- [EXERCISE AIM] Write the next part of the blog post on the Bush administration's hunt for Osama bin Laden, starting right after its last sentence.

>> begin DOCUMENT EXCERPT

Bush Had No Plan to Catch Osama bin Laden
by btchd • October 1, 2008 • Pakistan, United States, War on Terror • 0 Comments
This month’s Economist announces the Terrorism Index for 2008, in which Pakistan is mentioned a few times. According to the report results, Pakistan is considered one the top nations to potential engage in the nuclear trade with terrorists, tied with North Korea, and the hands down winner on where the next al Qaeda stronghold will be.
Interesting when looking at it in the light of the Asia Times Online headline, Bush had no plan to catch Osama. Gareth Porter, an investigative journalists specializing in US national security policy, provides a very deep and disturbing look into the decision making process of the Bush administration and the hunt for Osama bin Laden.
According to the Asia Times Online story:
Top administration officials instead gave priority to planning for war with Iraq, leaving the United States with not nearly enough troops or strategic airlift capacity to close the large number of possible exit routes through the Afghanistan-Pakistan border area where Bin Laden escaped in late 2001.

>> end DOCUMENT EXCERPT
>> begin RECORD EXTRACTS

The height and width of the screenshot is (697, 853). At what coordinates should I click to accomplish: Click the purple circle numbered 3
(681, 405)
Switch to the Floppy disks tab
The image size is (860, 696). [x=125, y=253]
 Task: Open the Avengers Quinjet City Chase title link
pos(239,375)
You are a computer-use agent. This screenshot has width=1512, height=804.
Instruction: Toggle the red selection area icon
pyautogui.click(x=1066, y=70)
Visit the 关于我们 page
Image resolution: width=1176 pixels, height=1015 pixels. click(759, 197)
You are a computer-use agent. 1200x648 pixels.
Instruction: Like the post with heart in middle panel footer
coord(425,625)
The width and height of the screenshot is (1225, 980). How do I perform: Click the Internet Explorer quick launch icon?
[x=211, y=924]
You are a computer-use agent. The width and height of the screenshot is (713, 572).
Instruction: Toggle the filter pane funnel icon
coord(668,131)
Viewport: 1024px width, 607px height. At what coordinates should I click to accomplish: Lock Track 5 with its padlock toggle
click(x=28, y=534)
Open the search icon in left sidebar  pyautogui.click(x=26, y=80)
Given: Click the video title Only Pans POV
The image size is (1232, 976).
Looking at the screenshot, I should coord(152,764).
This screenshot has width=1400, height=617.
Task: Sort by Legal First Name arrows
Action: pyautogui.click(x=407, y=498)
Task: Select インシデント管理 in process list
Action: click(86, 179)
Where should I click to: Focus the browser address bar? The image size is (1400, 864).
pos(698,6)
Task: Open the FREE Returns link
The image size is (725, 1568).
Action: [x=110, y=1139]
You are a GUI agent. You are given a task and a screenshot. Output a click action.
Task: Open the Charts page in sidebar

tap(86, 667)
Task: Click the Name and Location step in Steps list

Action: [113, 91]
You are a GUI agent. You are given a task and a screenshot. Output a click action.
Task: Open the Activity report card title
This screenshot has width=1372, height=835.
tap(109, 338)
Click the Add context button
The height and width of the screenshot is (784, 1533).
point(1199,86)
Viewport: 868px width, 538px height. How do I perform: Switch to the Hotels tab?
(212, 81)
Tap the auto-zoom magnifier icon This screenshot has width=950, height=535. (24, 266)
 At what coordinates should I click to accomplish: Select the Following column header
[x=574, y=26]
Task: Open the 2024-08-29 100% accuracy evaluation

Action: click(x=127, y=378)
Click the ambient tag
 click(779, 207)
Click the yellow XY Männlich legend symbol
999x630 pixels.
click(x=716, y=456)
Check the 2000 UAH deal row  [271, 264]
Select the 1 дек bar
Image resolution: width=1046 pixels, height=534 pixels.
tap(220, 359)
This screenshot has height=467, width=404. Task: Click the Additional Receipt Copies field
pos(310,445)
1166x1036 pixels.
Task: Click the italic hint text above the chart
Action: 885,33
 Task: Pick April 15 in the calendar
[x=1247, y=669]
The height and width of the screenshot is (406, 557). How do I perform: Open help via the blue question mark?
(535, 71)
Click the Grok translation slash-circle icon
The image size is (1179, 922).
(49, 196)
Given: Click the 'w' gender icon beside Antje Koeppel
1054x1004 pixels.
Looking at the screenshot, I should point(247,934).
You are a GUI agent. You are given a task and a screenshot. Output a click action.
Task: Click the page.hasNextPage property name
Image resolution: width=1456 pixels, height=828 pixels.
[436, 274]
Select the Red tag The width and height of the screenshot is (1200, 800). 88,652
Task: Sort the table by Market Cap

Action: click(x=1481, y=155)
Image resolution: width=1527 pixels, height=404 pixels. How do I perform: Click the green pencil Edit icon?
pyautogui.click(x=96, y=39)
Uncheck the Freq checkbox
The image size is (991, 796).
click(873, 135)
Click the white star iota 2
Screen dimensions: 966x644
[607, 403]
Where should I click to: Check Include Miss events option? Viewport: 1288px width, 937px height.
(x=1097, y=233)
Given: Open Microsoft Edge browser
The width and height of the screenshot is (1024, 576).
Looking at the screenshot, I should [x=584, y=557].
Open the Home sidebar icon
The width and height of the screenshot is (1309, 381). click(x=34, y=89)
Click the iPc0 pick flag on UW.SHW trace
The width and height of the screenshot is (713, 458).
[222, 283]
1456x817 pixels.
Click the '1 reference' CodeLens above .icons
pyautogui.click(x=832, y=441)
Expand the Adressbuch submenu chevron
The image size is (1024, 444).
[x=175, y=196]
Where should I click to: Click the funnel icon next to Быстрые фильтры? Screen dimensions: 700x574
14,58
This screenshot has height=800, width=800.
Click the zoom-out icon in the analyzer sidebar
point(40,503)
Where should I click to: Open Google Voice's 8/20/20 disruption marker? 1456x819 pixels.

>> end RECORD EXTRACTS

- [TASK RESPONSE]
Because it had not been directed to plan for that contingency, the US military was also forced to turn down an offer from then Pakistani president Pervez Musharraf in late November 2001 to send 60,000 troops to intercept the al-Qaeda leaders. As Northern Alliance troops marched on Kabul with little resistance in November 2001, the Central Intelligence Agency had intelligence that Bin Laden was headed for a cave complex in the Tora Bora Mountains close to the Pakistani border.
Secretary of Defense Donald Rumsfeld told a National Security Council meeting that Franks “wants the [Pakistanis] to close the transit points between Afghanistan and Pakistan to seal what’s going in and out”, according to the National Security Council meeting transcript in Bob Woodward’s book Bush at War.
Bush responded that they would need to “press Musharraf to do that”.
Then after realizing that the US military wasn’t up to the task of stopping bin Laden from getting into Pakistan, General Franks ended up in Islamabad:
A deputy to Franks, Lieutenant General Mike DeLong, later claimed that Musharraf had refused Franks’s request for regular Pakistani troops to be repositioned from the north to the border near the Tora Bora area. DeLong wrote in his 2004 book “Inside Centcom” that Musharraf had said he “couldn’t do that”, because it would spark a “civil war” with a hostile tribal population.
By the way, that civil war has started in Pakistan’s tribal areas and is spreading to our cities, did we say thank you for that?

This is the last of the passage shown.